4) I need to talk to other writers.  I have friends who write who I speak to, but we tend to get sidetracked with children and teaching and shoes.  I need to do the writer speak thing more often.  I am excited when I hear others speak of their processes, and I am happy to blab endlessly about how I write, too. 

5) If I'm not sending my writing out SOMEWHERE, it's not suiting it's full purpose.  Don't get me wrong, rejection is an integral part of being a writer, and it's a terrifying one.  I know that there are some pieces I write which will never see the light of day.  (A month after graduating Dickinson I wrote a short story called Cats and Guinness that I fully believed would be published in seconds and sadly still pouts in my binder of early writing with no magazines a' calling.)  But it's the trying, the preparation, the process that can't really be a process without that last stretch.   Otherwise writing becomes more of a selfish act, a pleasing myself and then stopping sort of act.  And for me, anyway, that's not ok.

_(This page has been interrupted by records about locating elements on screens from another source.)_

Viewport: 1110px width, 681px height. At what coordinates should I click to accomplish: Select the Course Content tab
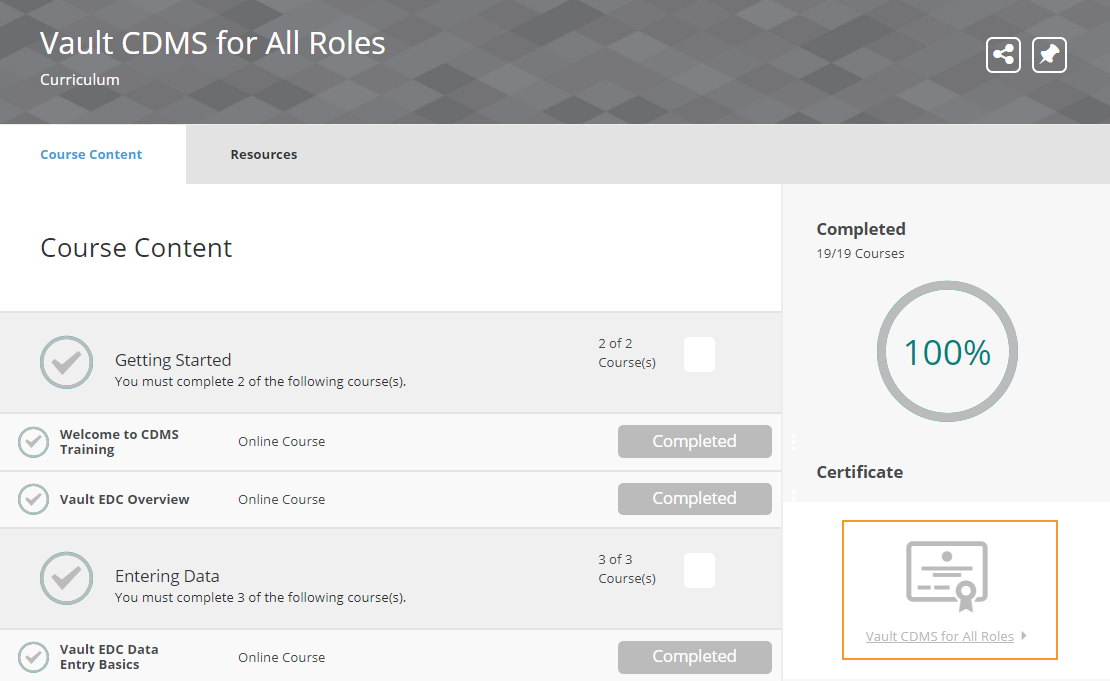[x=91, y=155]
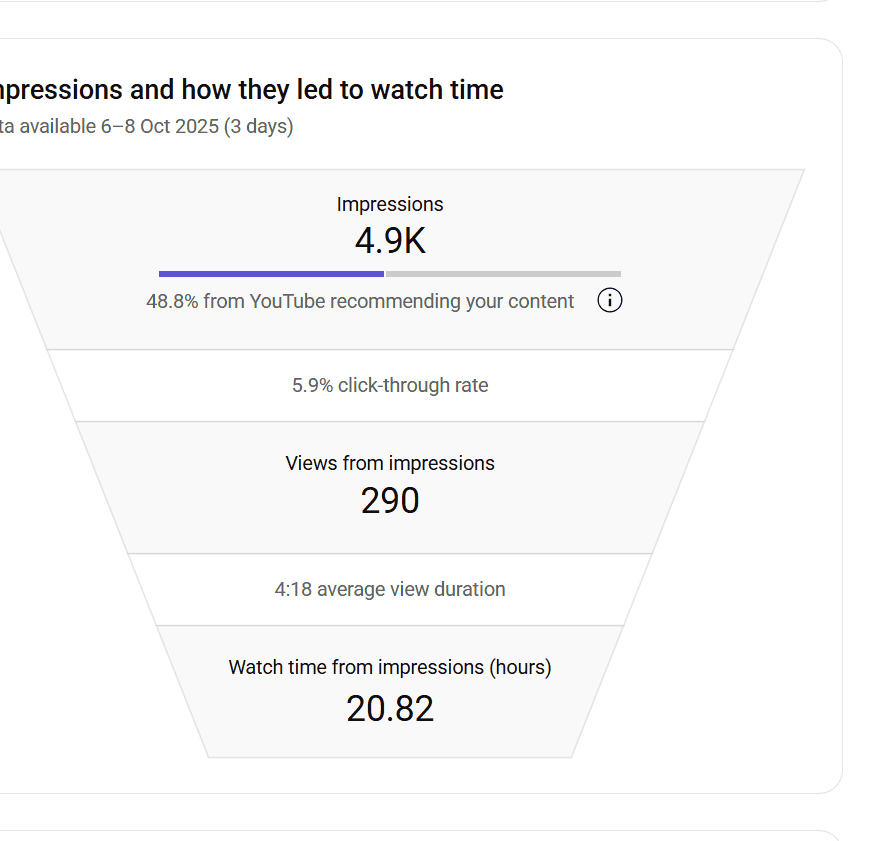
Task: Select the average view duration text
Action: 411,589
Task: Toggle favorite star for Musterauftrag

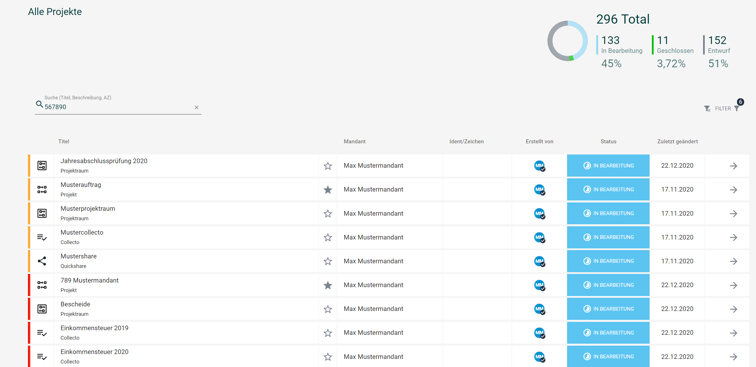Action: point(328,190)
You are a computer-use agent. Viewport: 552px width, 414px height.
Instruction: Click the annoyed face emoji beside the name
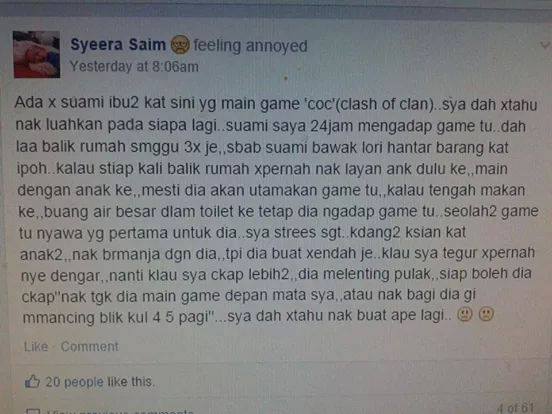pos(180,45)
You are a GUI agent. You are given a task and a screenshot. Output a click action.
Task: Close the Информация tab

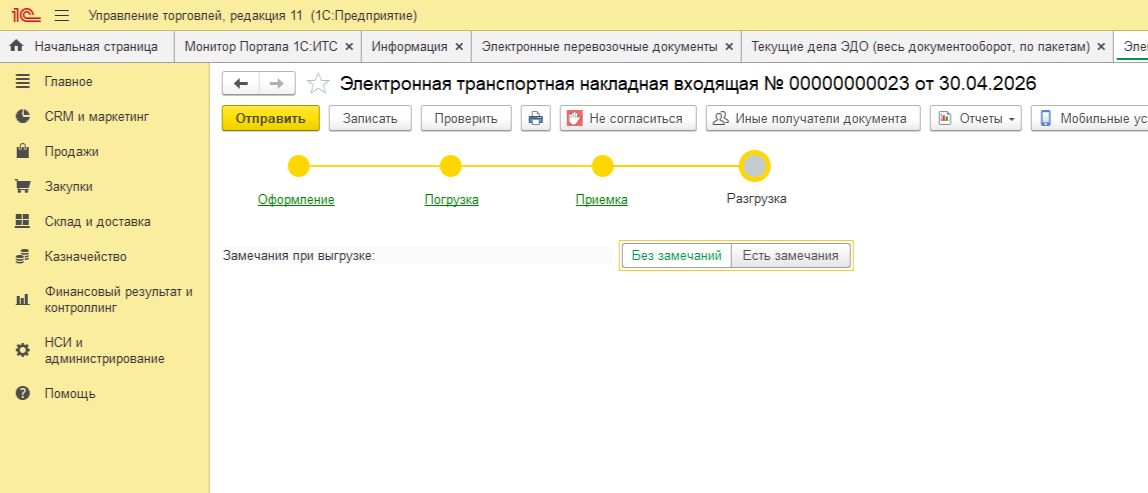459,47
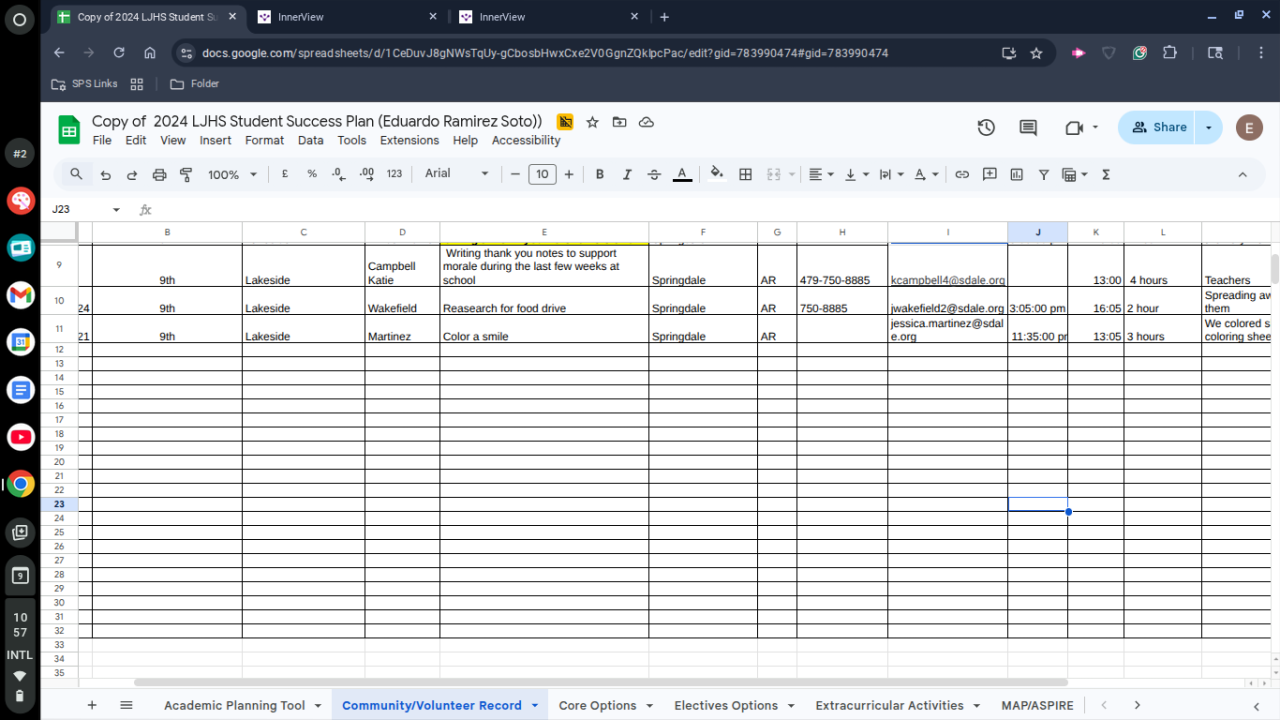Open the zoom 100% dropdown

click(x=232, y=174)
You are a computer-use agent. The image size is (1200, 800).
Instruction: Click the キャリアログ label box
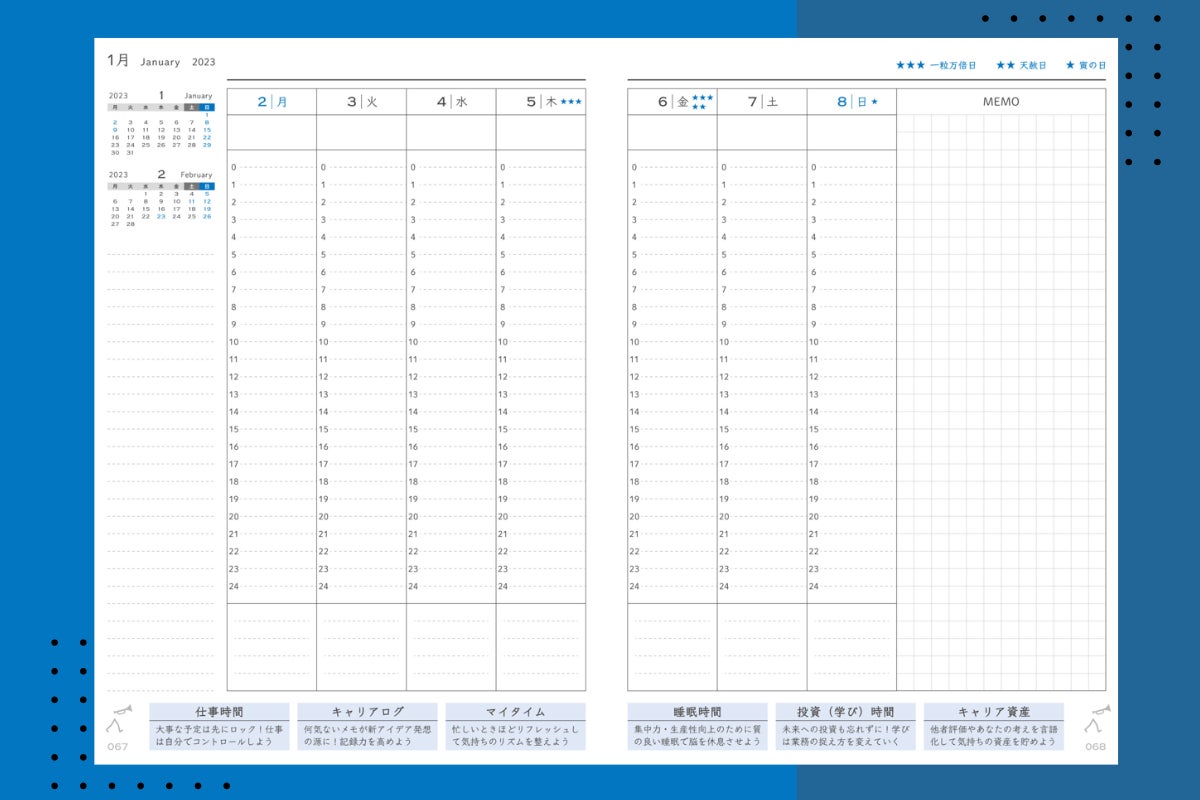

6) I WILL WRITE DOWN ALL OF MY GOOD IDEAS!  If it wouldn't have been obnoxious, I would have made that one a million and a half font because there are dozens of fabulous sentences and characters and bits that are lost forever because I simply refused to slow down and capture them.  I am not a surgeon up to my wrists in blood and a man's heart, I am not a pilot maneuvering an airplane above the clouds, and I am not a cowgirl engaged in a whiskey fueled gunfight.  Therefore I can stop whatever I'm doing and tap ideas into my phone or use the ridiculously bad ass fountain pen my husband bought me for Christmas to write things down.  No exceptions.  No excuses.

7) Last but not least, I will be grateful.  I get to be a writer.  Somewhere in my brain is an insidious spark to create things, and I am blown away that everyone doesn't want to write all the time.  Too often this past year I grumbled over minutia that wasn't that bad, or bad at all.  And those moments all stole from my general happiness of being and my writing.  Unacceptable, and I won't allow it in myself or those surrounding me this year. 

Of course there are a million other resolutions that would look fabulous on paper (or screen).  No more social networking.  Oh FB and Twitter, you time goblins!  Write every day between 4 a.m. and 6 a.m. because I'm just that committed.  I will go to sleep reading Hemingway rather than swooning over The Vampire Diaries.  But I'd rather these resolution be honest, be straightforward, the way I hope my writing ends up.  Have a beautiful new year all you beautiful writers.  Let's make it the absolute best we can, shall we?